L’analisi della mafia, contenuta in un documento del novembre 1970, redatto dal dirigente indiscusso, Mario Mineo, sottolineava la presa del potere a livello regionale, compresa la Sicilia orientale, negli anni ’50, di una “nuova borghesia capitalistico-mafiosa”. Un’analisi, seguita dalla proposta di espropriazione della proprietà mafiosa (siamo nel 1971) che non trovò attenzione a livello nazionale (al Manifesto la tesi dominante era la “maturità del comunismo” e il Mezzogiorno non appariva abbastanza maturo per quella palingenesi), contrastata dai compagni di Catania, che pensavano che i “cavalieri” fossero imprenditori con le carte in regola, schumpeteriani, e da quelli di Alcamo, storica riserva di mafia, che pensavano che ormai si trattava di un residuo arcaico, destinato ad essere cancellato dall’inarrestabile sviluppo capitalistico.
Dalle indicazioni di quel documento prenderà le mosse l’attività di ricerca del Centro siciliano di documentazione, operante dal 1977 e successivamente intitolato a Impastato. Quell’analisi, basata sulla complessità e sulla centralità della borghesia mafiosa, per anni sarà considerata un infruttuoso, se non fuorviante, cascame del veteromarxismo; oggi è un luogo comune, rimasticato forse senza afferrarne il significato, spesso ignorandone la paternità.

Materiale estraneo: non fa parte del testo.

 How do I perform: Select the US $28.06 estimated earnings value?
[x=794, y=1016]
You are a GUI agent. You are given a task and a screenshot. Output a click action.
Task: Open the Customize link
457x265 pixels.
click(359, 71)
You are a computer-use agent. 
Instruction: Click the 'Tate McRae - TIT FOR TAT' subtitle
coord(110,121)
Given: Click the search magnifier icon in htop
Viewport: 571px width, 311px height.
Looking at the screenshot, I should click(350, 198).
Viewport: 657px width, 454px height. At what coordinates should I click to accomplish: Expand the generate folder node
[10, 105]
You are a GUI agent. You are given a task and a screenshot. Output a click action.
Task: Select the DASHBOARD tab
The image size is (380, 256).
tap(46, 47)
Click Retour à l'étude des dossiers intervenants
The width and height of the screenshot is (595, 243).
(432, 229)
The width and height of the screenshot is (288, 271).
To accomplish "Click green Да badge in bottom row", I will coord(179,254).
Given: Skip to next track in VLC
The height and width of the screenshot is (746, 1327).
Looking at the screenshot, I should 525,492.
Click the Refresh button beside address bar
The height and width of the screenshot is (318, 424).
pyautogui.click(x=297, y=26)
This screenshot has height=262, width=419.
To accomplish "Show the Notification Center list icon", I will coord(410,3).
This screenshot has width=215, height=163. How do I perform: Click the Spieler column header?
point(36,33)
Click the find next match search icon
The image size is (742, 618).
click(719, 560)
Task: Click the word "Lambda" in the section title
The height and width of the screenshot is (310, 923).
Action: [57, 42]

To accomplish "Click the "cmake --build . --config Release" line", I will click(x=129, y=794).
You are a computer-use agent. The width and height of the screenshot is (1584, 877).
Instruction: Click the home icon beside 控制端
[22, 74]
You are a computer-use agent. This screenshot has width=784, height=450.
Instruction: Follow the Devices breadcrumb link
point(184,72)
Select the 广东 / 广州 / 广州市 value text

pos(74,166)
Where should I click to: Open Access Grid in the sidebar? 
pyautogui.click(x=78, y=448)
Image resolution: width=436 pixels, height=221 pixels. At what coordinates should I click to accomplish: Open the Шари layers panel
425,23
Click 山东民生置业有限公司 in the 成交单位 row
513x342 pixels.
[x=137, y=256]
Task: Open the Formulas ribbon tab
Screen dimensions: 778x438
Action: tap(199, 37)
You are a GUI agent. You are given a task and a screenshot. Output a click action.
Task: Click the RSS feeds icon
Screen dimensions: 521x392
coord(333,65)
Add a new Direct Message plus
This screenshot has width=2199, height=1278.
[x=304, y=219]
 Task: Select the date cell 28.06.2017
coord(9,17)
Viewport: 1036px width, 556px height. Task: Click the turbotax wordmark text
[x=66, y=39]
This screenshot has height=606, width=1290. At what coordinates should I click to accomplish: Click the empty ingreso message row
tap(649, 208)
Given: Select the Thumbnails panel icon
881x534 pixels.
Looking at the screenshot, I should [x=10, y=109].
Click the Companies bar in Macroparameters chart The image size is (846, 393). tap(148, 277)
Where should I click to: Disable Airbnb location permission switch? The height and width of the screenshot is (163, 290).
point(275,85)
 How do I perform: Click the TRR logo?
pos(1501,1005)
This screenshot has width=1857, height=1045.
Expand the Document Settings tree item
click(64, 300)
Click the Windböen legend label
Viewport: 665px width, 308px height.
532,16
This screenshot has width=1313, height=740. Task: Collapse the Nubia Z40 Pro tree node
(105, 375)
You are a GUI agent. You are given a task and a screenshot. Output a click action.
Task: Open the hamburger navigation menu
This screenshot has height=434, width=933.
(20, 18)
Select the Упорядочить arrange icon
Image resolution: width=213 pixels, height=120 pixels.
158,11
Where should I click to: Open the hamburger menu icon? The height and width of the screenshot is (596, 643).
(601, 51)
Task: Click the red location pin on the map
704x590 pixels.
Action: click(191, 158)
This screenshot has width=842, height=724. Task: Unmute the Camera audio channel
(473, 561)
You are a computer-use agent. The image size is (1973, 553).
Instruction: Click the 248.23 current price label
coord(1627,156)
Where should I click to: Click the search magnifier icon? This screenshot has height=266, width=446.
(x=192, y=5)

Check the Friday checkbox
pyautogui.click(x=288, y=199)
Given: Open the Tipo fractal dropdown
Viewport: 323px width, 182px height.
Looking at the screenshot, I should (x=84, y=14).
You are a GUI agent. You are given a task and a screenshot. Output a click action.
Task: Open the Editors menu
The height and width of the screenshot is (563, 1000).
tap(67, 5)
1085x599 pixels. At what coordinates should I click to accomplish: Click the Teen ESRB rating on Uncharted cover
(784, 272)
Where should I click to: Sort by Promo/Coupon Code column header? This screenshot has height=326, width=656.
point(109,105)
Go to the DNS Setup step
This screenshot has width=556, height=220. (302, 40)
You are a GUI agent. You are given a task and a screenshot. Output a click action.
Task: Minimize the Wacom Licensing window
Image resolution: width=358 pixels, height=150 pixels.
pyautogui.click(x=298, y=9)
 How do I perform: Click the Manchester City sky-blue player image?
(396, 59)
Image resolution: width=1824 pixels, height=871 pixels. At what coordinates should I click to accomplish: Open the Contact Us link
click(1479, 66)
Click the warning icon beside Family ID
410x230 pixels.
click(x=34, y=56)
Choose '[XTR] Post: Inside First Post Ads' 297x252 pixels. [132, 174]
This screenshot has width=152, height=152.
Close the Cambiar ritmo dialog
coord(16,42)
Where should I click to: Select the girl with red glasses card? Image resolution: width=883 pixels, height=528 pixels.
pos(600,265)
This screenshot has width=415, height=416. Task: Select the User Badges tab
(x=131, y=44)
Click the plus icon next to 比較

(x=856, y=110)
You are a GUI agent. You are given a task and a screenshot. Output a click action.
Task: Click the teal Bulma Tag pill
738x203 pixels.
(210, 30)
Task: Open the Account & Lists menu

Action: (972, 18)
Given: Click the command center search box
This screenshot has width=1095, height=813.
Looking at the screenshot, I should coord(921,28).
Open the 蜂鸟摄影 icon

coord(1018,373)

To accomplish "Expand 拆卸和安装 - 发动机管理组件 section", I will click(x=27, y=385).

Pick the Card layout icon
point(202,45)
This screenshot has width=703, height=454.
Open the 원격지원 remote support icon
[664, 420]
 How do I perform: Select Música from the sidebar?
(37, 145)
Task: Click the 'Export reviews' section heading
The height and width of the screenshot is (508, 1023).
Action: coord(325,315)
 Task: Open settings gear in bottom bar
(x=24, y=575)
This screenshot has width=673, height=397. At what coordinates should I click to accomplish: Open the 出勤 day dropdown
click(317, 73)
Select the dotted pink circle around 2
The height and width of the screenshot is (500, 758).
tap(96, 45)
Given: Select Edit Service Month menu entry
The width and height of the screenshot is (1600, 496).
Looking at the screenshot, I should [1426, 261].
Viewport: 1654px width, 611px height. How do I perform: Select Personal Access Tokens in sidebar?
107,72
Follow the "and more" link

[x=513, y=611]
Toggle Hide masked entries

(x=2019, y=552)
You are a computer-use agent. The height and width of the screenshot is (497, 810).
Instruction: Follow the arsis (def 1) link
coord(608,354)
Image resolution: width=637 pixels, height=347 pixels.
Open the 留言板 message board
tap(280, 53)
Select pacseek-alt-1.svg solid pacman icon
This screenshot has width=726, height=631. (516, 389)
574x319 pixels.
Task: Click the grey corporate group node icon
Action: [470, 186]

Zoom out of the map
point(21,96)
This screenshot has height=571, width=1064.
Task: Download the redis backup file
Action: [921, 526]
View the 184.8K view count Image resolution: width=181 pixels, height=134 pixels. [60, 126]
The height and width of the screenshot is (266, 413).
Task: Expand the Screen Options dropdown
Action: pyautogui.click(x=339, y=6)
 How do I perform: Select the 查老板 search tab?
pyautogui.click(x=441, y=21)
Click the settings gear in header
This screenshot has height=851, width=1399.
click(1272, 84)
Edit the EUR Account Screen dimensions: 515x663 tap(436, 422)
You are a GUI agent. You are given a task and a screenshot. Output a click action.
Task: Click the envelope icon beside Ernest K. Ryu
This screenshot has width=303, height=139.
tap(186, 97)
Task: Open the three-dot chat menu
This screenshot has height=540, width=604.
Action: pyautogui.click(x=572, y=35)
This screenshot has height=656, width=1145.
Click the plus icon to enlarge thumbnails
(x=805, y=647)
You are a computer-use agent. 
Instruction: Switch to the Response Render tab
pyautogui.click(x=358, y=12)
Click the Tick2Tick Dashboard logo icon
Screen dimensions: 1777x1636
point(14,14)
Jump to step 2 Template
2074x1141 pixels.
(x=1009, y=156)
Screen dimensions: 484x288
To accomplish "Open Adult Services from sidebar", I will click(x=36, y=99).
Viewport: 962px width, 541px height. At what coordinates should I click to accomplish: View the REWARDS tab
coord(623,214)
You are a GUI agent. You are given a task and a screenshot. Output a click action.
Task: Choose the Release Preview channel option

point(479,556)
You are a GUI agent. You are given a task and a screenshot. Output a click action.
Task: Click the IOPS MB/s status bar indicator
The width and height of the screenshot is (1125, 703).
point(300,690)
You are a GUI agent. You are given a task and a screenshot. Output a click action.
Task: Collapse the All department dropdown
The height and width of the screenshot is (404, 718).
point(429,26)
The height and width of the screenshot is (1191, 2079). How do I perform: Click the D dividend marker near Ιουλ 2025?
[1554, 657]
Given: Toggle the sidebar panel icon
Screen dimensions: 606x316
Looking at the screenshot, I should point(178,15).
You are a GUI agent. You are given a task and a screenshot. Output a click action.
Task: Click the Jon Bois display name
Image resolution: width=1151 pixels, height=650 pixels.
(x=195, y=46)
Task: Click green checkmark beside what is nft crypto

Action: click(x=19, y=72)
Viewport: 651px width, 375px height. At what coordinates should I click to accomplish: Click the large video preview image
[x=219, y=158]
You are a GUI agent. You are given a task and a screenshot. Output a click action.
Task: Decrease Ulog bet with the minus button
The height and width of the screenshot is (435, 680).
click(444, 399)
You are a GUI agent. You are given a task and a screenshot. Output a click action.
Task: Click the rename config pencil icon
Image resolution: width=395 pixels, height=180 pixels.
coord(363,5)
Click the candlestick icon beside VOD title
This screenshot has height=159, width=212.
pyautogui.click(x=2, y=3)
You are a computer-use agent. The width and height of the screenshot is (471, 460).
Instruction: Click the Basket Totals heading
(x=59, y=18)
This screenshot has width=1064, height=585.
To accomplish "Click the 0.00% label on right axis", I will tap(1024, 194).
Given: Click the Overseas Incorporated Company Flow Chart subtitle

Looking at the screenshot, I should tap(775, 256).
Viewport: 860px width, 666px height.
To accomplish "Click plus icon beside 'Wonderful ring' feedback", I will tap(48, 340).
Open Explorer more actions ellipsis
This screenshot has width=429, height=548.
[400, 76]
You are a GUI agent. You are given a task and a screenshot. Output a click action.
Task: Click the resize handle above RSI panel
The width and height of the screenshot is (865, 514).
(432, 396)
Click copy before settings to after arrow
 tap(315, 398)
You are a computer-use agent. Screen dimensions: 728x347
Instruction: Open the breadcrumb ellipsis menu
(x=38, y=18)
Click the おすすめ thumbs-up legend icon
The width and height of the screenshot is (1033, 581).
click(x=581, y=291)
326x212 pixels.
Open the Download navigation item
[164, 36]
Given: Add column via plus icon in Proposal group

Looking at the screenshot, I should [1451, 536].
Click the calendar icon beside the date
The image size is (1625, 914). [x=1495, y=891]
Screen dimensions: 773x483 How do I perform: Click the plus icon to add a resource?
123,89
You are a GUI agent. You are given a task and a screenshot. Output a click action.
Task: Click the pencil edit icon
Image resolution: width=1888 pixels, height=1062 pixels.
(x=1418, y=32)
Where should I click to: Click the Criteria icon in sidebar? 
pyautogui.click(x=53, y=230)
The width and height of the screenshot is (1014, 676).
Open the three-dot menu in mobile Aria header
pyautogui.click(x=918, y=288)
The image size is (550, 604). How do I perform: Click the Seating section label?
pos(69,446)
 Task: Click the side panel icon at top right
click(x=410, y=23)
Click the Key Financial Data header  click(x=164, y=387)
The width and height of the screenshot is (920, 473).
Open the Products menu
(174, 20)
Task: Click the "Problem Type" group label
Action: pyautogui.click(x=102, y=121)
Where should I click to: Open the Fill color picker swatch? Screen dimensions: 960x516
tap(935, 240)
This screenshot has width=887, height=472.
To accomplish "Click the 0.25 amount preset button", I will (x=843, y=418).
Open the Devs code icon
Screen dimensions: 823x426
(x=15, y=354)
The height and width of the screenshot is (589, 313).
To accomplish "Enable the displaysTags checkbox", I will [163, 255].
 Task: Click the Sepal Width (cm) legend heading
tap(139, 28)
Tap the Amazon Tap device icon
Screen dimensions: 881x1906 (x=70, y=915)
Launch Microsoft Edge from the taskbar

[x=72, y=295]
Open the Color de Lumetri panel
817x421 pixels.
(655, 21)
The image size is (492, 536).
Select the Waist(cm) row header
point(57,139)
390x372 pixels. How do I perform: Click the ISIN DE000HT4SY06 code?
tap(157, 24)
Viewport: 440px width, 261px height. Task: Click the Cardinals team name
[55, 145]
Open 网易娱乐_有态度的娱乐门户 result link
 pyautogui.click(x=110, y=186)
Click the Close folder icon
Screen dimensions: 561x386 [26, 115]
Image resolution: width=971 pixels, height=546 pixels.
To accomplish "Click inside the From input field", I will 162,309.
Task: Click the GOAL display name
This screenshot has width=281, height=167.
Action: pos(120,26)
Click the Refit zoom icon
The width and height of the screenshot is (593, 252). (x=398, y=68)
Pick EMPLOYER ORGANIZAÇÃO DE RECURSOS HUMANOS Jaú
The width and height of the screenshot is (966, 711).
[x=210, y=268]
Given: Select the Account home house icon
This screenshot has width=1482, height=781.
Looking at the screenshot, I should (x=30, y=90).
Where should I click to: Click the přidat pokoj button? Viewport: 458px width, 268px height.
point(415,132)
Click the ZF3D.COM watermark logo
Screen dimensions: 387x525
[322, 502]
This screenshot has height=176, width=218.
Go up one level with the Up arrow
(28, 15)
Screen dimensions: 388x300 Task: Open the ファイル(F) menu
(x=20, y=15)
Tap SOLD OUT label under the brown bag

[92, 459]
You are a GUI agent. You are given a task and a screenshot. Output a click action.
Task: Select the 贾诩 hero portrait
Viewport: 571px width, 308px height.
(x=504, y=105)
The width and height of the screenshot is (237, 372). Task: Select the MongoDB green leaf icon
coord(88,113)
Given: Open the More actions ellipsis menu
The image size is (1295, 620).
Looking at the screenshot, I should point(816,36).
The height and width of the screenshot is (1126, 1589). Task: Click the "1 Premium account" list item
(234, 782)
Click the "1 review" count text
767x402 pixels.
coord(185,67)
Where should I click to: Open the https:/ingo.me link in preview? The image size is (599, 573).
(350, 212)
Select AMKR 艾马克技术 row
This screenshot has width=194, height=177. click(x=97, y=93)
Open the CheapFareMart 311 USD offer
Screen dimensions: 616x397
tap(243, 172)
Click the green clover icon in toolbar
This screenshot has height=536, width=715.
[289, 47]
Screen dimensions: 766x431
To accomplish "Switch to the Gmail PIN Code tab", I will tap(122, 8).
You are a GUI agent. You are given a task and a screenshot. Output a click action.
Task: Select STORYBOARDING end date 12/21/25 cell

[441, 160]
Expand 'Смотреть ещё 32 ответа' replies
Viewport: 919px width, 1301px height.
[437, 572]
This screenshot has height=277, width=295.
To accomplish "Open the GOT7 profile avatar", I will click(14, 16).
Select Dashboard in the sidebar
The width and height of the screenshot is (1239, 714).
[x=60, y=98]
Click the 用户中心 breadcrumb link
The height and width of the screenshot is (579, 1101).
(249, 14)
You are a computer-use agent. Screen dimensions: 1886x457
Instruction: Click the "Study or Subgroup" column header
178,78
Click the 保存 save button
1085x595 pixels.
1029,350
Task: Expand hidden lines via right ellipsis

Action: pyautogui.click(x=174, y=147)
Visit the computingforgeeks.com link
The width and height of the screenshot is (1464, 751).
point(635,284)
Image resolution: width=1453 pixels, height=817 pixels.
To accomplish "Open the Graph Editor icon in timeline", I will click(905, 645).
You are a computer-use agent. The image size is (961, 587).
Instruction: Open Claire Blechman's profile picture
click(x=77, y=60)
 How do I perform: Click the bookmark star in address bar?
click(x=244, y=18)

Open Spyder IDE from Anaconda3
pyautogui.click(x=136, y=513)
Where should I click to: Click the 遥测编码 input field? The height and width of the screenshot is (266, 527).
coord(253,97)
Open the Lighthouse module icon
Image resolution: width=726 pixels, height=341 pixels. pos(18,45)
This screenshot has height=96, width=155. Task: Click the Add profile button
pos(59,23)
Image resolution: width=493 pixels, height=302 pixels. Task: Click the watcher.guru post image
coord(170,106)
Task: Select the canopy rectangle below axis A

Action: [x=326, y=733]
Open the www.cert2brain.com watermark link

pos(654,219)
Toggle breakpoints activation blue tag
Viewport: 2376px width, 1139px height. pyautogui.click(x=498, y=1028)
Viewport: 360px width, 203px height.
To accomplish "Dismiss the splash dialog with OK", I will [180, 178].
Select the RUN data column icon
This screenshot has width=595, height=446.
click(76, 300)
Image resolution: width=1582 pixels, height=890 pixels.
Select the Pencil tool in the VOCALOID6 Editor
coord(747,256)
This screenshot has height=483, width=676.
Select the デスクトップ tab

Non posso non ricordare che in quel contesto il giovane Peppino Impastato, prima studente alle medie e poi all’Università, trovava un habitat politico-esistenziale che lo affrancherà dal destino, che appariva segnato, di figlio di un mafioso e nipote di un capomafia.
Pubblicato il 9 febbraio 2018 su Repubblica Palermo con il titolo: “L’effetto sessantotto e la borghesia mafiosa”.